<<<<

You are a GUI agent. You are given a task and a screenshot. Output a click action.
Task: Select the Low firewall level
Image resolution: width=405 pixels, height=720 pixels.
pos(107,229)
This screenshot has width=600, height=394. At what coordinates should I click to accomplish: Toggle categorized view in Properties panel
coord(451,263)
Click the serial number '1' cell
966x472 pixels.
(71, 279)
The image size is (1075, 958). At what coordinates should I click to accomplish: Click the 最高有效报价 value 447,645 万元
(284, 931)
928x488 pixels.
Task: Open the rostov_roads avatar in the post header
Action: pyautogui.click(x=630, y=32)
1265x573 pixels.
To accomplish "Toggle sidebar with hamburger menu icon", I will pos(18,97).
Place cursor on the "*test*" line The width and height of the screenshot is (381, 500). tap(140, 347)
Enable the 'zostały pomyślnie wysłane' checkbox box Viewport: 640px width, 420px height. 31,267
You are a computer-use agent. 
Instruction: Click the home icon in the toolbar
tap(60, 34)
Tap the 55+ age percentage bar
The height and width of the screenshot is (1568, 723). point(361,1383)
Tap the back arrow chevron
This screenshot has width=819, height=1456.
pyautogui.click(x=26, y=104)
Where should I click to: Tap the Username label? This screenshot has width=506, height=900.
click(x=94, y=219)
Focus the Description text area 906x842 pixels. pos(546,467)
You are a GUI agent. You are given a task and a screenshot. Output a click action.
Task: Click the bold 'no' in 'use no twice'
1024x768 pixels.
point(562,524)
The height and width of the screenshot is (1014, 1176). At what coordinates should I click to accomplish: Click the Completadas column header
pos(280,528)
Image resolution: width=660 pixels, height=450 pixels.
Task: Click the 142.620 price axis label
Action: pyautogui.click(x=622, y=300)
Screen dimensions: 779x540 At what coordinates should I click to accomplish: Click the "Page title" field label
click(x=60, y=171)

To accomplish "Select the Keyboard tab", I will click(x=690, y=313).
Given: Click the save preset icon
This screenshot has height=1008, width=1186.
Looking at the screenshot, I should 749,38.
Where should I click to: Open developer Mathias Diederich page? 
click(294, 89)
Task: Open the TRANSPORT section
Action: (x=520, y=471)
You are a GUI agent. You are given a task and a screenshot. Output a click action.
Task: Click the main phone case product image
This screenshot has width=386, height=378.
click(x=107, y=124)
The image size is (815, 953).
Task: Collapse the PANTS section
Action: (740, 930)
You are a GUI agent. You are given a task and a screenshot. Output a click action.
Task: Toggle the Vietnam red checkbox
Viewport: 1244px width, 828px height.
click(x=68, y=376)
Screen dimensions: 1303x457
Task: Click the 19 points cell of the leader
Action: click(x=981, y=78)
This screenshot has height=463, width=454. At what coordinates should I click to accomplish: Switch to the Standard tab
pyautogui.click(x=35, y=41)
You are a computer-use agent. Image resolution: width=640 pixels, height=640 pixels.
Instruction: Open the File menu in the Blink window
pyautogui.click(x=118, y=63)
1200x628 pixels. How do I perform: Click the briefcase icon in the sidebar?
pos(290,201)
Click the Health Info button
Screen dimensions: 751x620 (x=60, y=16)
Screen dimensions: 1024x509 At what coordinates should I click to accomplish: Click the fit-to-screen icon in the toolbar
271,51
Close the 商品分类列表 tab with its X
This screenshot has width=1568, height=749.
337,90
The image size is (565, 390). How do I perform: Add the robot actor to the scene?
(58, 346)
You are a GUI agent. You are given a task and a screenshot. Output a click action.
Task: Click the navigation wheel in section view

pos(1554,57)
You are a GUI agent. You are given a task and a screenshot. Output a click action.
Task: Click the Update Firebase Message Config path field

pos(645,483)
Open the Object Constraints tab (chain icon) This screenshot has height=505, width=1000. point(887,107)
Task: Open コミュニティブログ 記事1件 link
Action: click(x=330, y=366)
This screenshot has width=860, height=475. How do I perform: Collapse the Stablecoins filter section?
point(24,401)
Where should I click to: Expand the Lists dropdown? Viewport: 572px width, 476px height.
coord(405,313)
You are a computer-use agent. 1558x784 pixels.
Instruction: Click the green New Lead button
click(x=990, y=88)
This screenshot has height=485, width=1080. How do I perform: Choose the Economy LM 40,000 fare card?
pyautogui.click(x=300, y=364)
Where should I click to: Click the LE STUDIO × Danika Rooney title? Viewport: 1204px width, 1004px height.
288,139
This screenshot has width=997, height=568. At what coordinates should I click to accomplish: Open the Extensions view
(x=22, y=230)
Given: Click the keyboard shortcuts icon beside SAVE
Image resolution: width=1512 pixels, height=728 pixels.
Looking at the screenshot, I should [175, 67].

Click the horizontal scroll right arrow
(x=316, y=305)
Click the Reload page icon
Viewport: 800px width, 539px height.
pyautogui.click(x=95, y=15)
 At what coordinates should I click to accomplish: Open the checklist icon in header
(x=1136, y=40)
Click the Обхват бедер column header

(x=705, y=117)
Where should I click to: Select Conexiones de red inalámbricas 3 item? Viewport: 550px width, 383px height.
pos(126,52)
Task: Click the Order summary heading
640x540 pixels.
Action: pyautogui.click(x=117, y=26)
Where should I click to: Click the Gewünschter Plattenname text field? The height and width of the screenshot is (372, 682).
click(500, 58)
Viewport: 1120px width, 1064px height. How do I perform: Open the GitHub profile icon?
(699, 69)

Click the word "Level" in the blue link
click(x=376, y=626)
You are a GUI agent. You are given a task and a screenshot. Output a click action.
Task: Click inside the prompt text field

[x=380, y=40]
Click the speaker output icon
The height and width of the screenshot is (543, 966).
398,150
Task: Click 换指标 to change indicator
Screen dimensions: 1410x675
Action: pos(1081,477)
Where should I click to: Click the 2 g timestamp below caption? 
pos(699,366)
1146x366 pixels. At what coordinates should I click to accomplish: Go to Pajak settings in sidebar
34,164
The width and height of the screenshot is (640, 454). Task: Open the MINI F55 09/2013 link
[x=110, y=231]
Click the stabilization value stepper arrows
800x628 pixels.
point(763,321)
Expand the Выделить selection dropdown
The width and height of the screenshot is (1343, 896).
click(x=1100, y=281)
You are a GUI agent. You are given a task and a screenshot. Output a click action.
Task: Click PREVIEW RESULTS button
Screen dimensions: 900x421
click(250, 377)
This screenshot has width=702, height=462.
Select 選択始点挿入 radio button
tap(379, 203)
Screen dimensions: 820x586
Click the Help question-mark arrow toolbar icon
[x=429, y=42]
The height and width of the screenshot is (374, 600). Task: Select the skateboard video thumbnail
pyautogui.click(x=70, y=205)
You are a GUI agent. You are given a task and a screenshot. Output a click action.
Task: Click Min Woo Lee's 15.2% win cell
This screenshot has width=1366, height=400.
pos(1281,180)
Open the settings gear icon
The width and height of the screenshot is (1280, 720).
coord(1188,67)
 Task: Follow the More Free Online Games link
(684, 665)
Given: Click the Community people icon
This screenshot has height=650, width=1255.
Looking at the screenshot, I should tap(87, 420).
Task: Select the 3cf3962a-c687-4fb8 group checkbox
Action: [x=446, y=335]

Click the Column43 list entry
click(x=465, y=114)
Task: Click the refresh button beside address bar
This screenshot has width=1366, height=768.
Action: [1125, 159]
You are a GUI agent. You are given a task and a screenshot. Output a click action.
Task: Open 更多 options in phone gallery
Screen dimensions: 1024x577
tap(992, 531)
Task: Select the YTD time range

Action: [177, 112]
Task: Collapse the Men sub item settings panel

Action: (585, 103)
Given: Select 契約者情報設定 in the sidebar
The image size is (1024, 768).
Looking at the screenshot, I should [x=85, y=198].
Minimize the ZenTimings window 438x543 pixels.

>>>>

### Required action:
Set down the lines of the listing word for word, from its first line through the line containing "Focus the Description". Both of those lines belong in the answer, and no others do.

### Answer section:
You are a GUI agent. You are given a task and a screenshot. Output a click action.
Task: Select the Low firewall level
Image resolution: width=405 pixels, height=720 pixels.
pos(107,229)
This screenshot has width=600, height=394. At what coordinates should I click to accomplish: Toggle categorized view in Properties panel
coord(451,263)
Click the serial number '1' cell
966x472 pixels.
(71, 279)
The image size is (1075, 958). At what coordinates should I click to accomplish: Click the 最高有效报价 value 447,645 万元
(284, 931)
928x488 pixels.
Task: Open the rostov_roads avatar in the post header
Action: pyautogui.click(x=630, y=32)
1265x573 pixels.
To accomplish "Toggle sidebar with hamburger menu icon", I will pos(18,97).
Place cursor on the "*test*" line The width and height of the screenshot is (381, 500). tap(140, 347)
Enable the 'zostały pomyślnie wysłane' checkbox box Viewport: 640px width, 420px height. 31,267
You are a computer-use agent. 
Instruction: Click the home icon in the toolbar
tap(60, 34)
Tap the 55+ age percentage bar
The height and width of the screenshot is (1568, 723). point(361,1383)
Tap the back arrow chevron
This screenshot has width=819, height=1456.
pyautogui.click(x=26, y=104)
Where should I click to: Tap the Username label? This screenshot has width=506, height=900.
click(x=94, y=219)
Focus the Description text area 906x842 pixels. pos(546,467)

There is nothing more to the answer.